Mitochondrial Replace Therapy also referred to as “Mitochondrial Donation technique” (Jose et al., 2017) pertains to the category of techniques in which the embryo possessing the nuclear DNA of the parents is subjected to the IVF procedure to have mitochondrial DNA of the donor female (Schaefer and Labude, 2017). In this era of advanced scientific technologies, MRT aims to treat the infecundity of the diseased females and provide them a suitable chance to have biologically related healthy offspring (Kaur and Nagpal, 2017). Mitochondrial disorders have life threatening effects on the progenies of the diseased parents in which the point mutations are comparatively few. There are a number of diseases associated with defective mitochondria which are also the significant reason for the failure of metabolically active body organs like the heart, lungs, kidney, brain, and muscles etc. (Amato et al., 2014; Graff et al., 2002; Zeviani and Carelli, 2003). A few mt disorders respond to treatment. MRT technique is primarily concerned with the removal the mutated mitochondrial DNA of the mother. It saves the progeny from the adverse consequences of the mitochondrial disorders by providing healthy mt-DNA to the child. Registered point mutations in mitochondrial DNA are relatively uncommon and linked with a wide range of mitochondrial diseases influencing the retina, brain, optic nerve, muscle, endocrine organs, heart and liver (Graff et al., 2002; Zeviani and Carelli, 2003).

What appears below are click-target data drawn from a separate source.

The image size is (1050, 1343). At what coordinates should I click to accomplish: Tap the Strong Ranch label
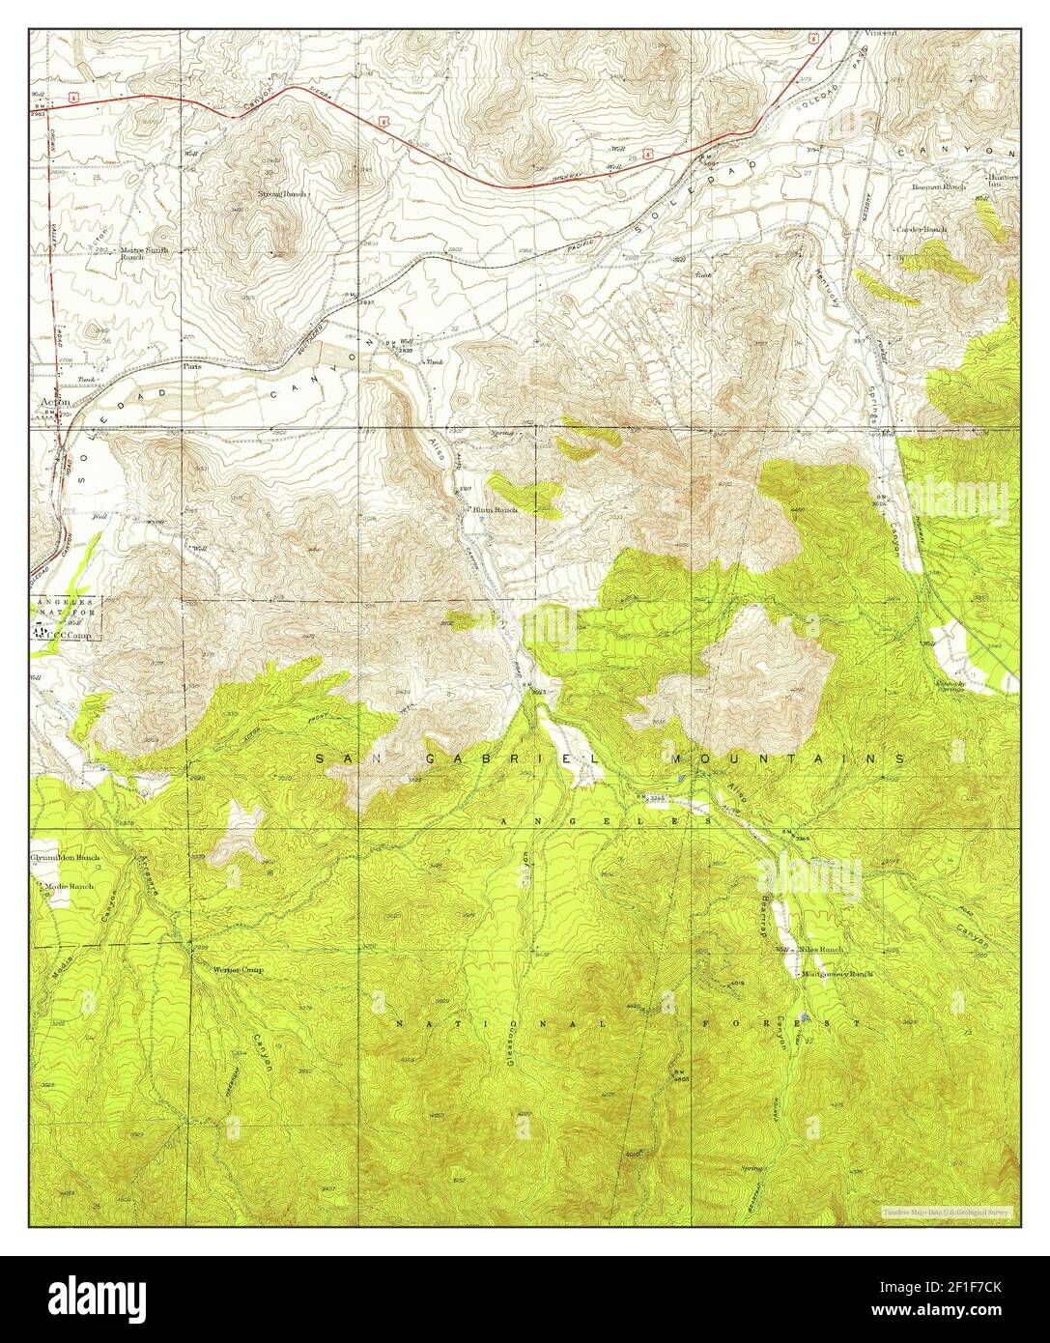tap(281, 194)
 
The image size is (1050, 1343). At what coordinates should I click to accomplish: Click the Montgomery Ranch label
tap(837, 974)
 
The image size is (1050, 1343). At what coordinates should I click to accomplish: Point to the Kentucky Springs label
tap(951, 688)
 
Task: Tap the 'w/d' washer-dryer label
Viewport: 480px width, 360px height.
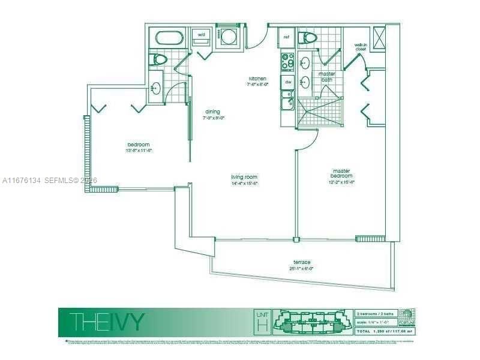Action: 201,35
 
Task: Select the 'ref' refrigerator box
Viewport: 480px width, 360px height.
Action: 286,37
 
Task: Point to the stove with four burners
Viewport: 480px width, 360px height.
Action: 287,61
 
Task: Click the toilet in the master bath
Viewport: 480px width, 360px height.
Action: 309,39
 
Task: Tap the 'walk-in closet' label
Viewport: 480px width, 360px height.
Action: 361,47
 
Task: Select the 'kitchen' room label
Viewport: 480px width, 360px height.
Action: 258,79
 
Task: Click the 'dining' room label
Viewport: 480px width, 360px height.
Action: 212,112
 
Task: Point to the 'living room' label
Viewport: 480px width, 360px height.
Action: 244,177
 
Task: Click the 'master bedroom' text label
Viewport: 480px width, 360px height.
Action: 341,173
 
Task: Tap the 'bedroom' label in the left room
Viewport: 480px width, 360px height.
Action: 138,145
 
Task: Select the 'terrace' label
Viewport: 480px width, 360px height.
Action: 302,262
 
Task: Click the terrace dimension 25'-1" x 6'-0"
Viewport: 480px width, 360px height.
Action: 302,268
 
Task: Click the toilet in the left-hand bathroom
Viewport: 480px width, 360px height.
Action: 159,59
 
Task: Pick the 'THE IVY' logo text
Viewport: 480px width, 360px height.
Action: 106,322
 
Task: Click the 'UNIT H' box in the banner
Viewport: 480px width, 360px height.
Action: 262,322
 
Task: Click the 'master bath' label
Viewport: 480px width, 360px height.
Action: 327,77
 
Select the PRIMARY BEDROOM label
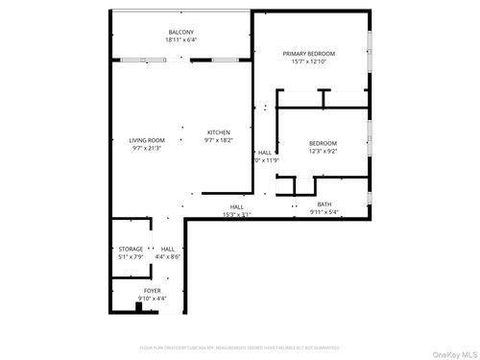coord(309,54)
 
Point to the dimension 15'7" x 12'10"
coord(309,61)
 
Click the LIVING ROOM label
coord(147,141)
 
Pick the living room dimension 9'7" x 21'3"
coord(147,149)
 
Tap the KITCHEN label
coord(219,132)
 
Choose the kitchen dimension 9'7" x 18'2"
coord(219,140)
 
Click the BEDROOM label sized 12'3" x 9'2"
coord(323,142)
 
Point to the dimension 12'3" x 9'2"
coord(323,150)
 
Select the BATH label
coord(324,204)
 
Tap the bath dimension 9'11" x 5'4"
coord(324,212)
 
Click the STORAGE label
coord(131,249)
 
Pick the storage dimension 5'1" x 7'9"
coord(131,256)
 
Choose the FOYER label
coord(153,290)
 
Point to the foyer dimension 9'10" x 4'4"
coord(153,298)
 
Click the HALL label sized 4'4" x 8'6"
coord(168,249)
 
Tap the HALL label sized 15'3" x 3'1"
coord(236,206)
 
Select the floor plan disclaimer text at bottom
coord(240,348)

Since the mitochondrial genome codes for hundreds of proteins, it remains difficult to depict how one or more mutations have such considerable physiological effects. In addition, mt-DNA deletions build up with the ageing process and may contribute to the bioenergetics inability of older muscle fibres and neurons, leading to sarcopenia and neurological disorders such as Parkinson's and Alzheimer's (Wallace, 2010).

2. Mitochondrial disorders

Defects in the metabolism, impair the normal genotypic and phenotypic expression in the person. It results from the mutation in mt-DNA causing the malfunction of the respiratory chains, called the mitochondrial disorders. There are numerous copies of mt-DNA in the cell which differentiates it from the nuclear DNA (nDNA). This multiplicity strongly influences the type of mutation in mt-DNA and expression of mt-disorders (Castro, 2016). The beginning and severity of mt-disorders are dependent upon the amount shared by defective mt-DNA to a certain specified level called “threshold level” (Craven and Turnbull, 2019). The problem with mt-DNA is that it is unstable in nature and any alteration in it cannot be easily located (Fulk, 2018). About 100 babies are born with severe mt-disorders in UK majority of which die in the infant stage (Tavare, 2012). Set et al. (2019) reported that mutations in mt-DNA are responsible for 10–15% of mitochondrial diseases. It should be noted that mitochondrial dysfunction results from a mutation in both mt-DNA and nDNA (Palacios-Gonzalez, 2016). Some of the diseases associated with mitochondrial dysfunction are given in Table1.

Table 1.

The most frequent mitochondrial disorders, their mutations and symptoms associated with them.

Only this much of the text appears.